TASK ITEM ▸
Output all of the data below without changing a word, and exclude the pictures.

---------- ENTRIES SHOWN ----------

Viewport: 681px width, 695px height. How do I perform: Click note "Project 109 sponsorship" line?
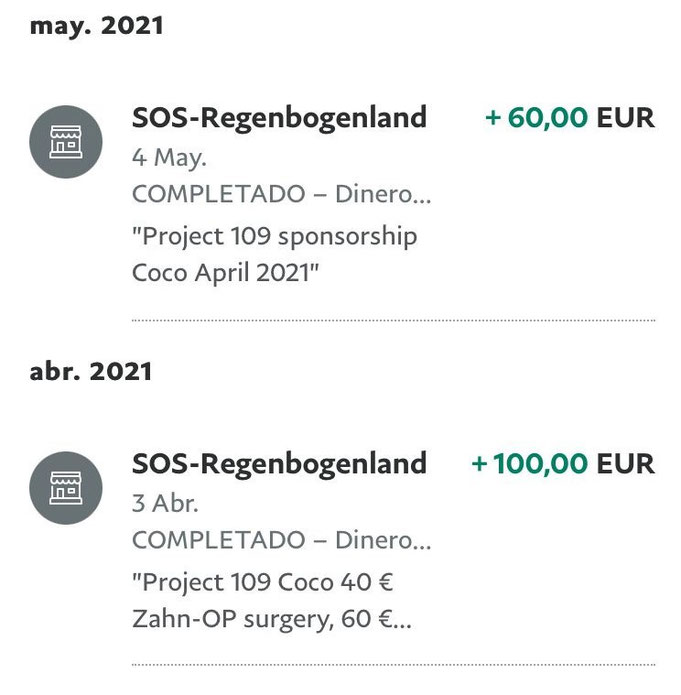(275, 236)
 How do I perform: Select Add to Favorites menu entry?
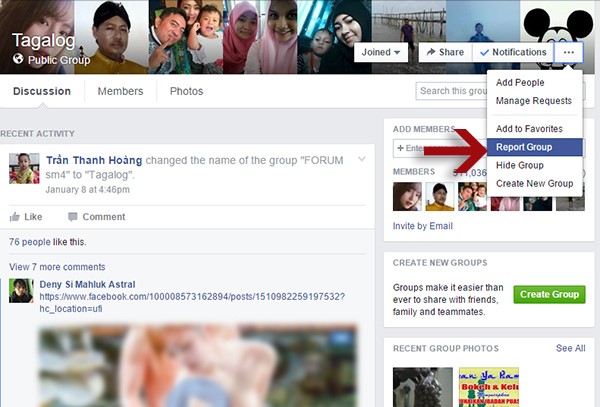529,129
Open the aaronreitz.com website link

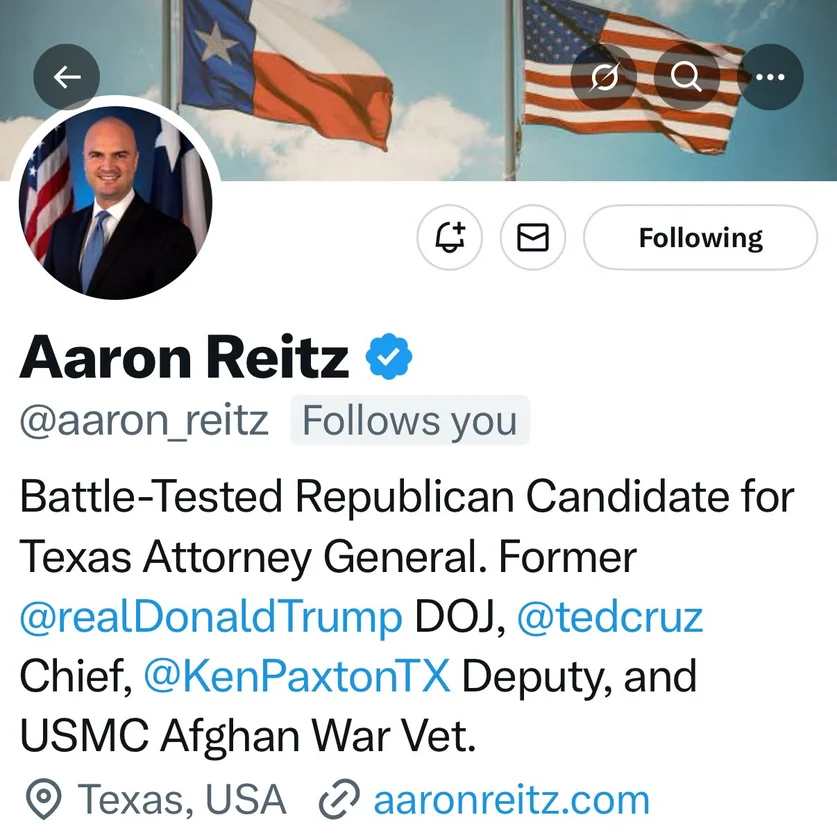511,800
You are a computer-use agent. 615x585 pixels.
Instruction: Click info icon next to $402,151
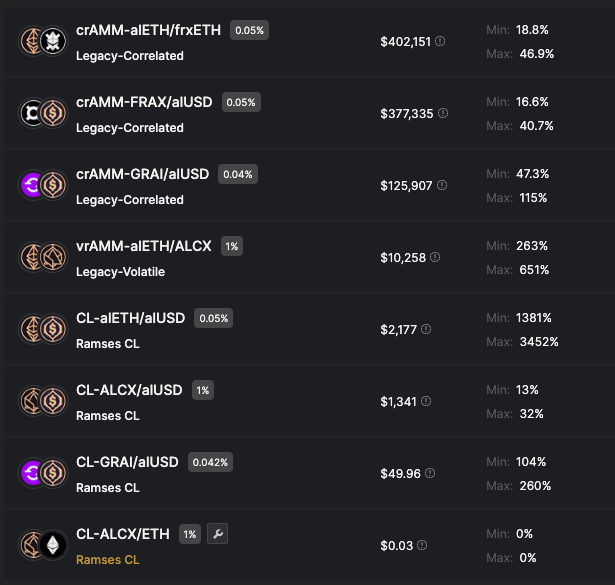(440, 42)
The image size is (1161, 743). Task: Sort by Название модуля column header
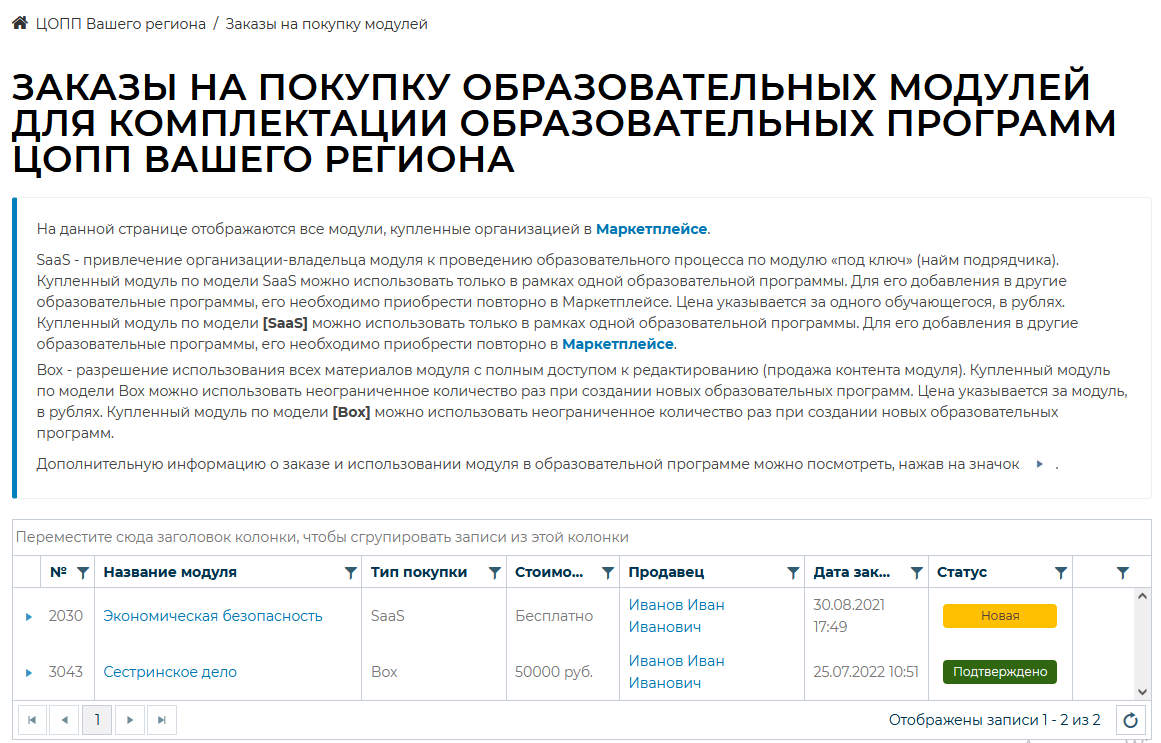pyautogui.click(x=170, y=572)
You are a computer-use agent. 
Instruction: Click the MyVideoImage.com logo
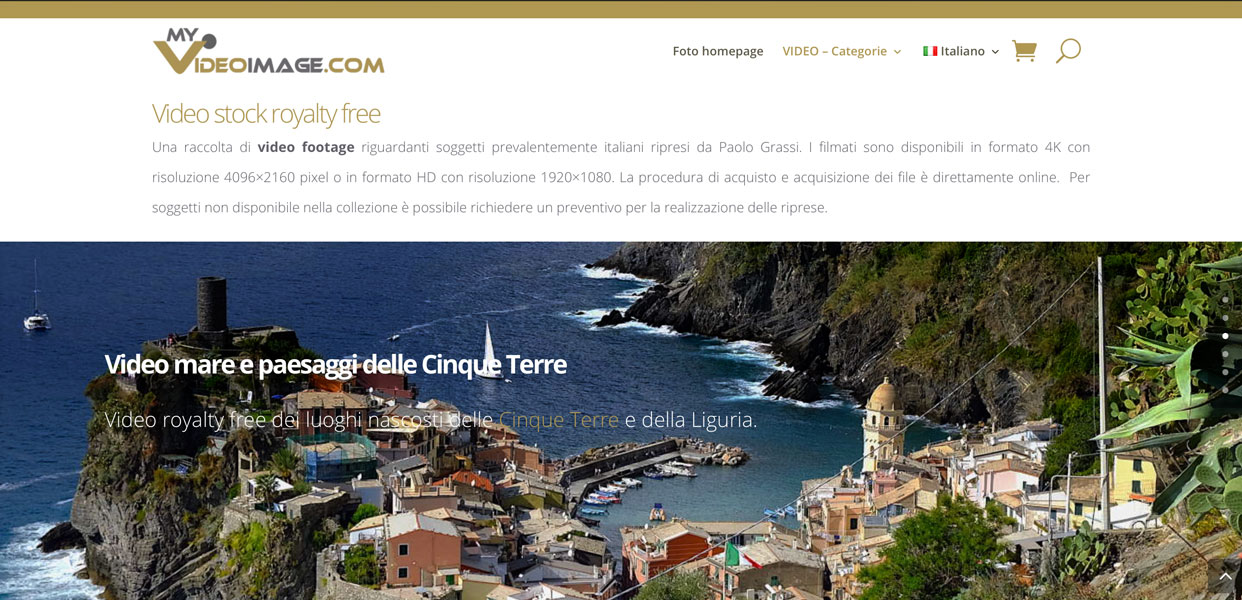268,51
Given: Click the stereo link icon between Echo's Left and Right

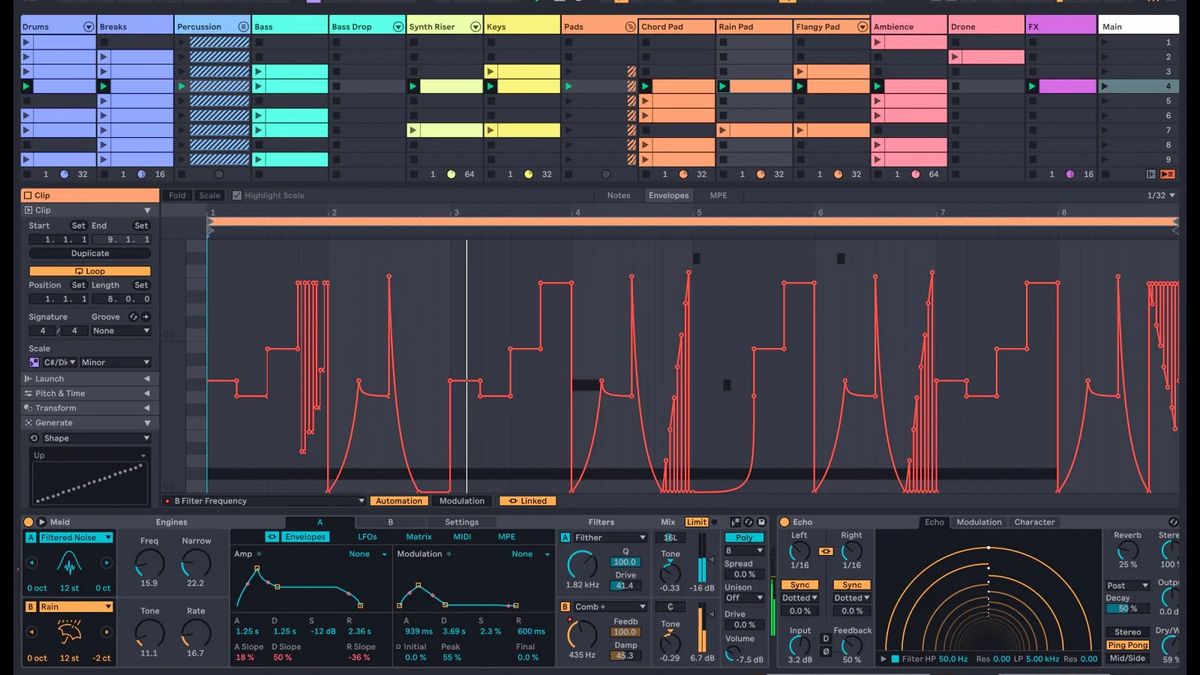Looking at the screenshot, I should coord(825,551).
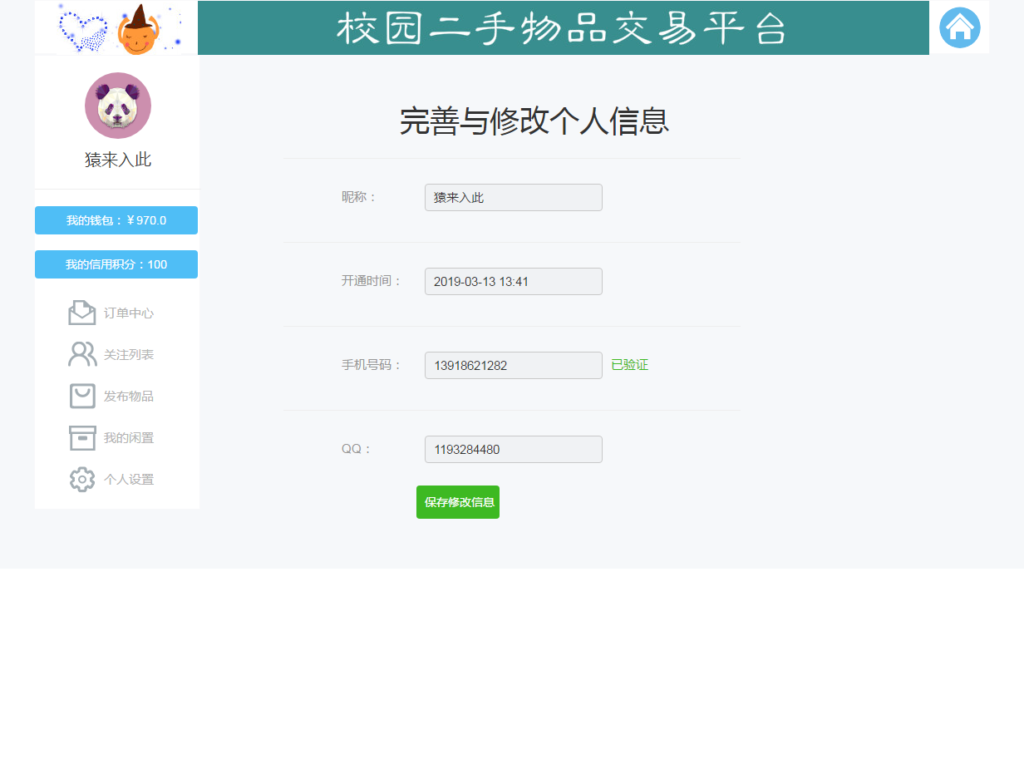Viewport: 1024px width, 769px height.
Task: Click the blue home icon top right
Action: pyautogui.click(x=959, y=27)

----------

COMPLETED TASK ▸
Viewport: 681px width, 695px height. How do I perform: Click note "Project 109 sponsorship" line?
(275, 236)
 How do I perform: Select Add to Favorites menu entry?
529,129
Open the aaronreitz.com website link

511,800
You are a computer-use agent. 615x585 pixels.
Instruction: Click info icon next to $402,151
(440, 42)
The image size is (1161, 743). Task: Sort by Название модуля column header
pyautogui.click(x=170, y=572)
You are a computer-use agent. 
Instruction: Click the MyVideoImage.com logo
268,51
Given: Click the stereo link icon between Echo's Left and Right

Looking at the screenshot, I should coord(825,551).
Viewport: 1024px width, 769px height.
Task: Click the blue home icon top right
Action: pyautogui.click(x=959, y=27)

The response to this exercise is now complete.